## Task item
The response must consist of the complete listing below, reproduced without alteration.

Segment Open

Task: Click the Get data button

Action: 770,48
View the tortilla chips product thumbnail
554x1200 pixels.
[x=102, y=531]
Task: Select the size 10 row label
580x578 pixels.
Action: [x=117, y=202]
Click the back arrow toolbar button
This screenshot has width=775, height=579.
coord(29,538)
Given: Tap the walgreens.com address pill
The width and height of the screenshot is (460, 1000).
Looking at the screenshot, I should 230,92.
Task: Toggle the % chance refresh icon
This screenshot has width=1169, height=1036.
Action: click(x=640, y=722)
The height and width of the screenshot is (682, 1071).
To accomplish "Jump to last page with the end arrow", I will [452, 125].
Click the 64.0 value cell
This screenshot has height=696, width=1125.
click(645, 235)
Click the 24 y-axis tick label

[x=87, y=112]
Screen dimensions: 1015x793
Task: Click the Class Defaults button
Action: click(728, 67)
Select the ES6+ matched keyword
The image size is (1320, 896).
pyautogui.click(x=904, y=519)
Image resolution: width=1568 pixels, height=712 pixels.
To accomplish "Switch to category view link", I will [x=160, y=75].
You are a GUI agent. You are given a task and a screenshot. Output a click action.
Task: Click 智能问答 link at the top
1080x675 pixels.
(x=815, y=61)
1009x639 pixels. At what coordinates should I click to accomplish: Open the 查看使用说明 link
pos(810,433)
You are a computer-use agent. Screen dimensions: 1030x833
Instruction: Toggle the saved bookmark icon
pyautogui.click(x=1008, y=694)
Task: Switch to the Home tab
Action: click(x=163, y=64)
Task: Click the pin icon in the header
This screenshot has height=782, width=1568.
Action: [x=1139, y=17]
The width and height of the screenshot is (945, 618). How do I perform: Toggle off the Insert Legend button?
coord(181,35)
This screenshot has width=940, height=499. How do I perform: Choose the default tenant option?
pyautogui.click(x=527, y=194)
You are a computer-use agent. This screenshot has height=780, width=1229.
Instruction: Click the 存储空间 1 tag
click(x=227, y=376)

Segment Closed

## Written answer
Task: Click the Get data button

Action: 770,48
View the tortilla chips product thumbnail
554x1200 pixels.
[x=102, y=531]
Task: Select the size 10 row label
580x578 pixels.
Action: [x=117, y=202]
Click the back arrow toolbar button
This screenshot has width=775, height=579.
coord(29,538)
Given: Tap the walgreens.com address pill
The width and height of the screenshot is (460, 1000).
Looking at the screenshot, I should 230,92.
Task: Toggle the % chance refresh icon
This screenshot has width=1169, height=1036.
Action: click(x=640, y=722)
The height and width of the screenshot is (682, 1071).
To accomplish "Jump to last page with the end arrow", I will [452, 125].
Click the 64.0 value cell
This screenshot has height=696, width=1125.
click(645, 235)
Click the 24 y-axis tick label

[x=87, y=112]
Screen dimensions: 1015x793
Task: Click the Class Defaults button
Action: click(728, 67)
Select the ES6+ matched keyword
The image size is (1320, 896).
pyautogui.click(x=904, y=519)
Image resolution: width=1568 pixels, height=712 pixels.
To accomplish "Switch to category view link", I will [x=160, y=75].
You are a GUI agent. You are given a task and a screenshot. Output a click action.
Task: Click 智能问答 link at the top
1080x675 pixels.
(x=815, y=61)
1009x639 pixels. At what coordinates should I click to accomplish: Open the 查看使用说明 link
pos(810,433)
You are a computer-use agent. Screen dimensions: 1030x833
Instruction: Toggle the saved bookmark icon
pyautogui.click(x=1008, y=694)
Task: Switch to the Home tab
Action: click(x=163, y=64)
Task: Click the pin icon in the header
This screenshot has height=782, width=1568.
Action: [x=1139, y=17]
The width and height of the screenshot is (945, 618). How do I perform: Toggle off the Insert Legend button?
coord(181,35)
This screenshot has width=940, height=499. How do I perform: Choose the default tenant option?
pyautogui.click(x=527, y=194)
You are a computer-use agent. This screenshot has height=780, width=1229.
Instruction: Click the 存储空间 1 tag
click(x=227, y=376)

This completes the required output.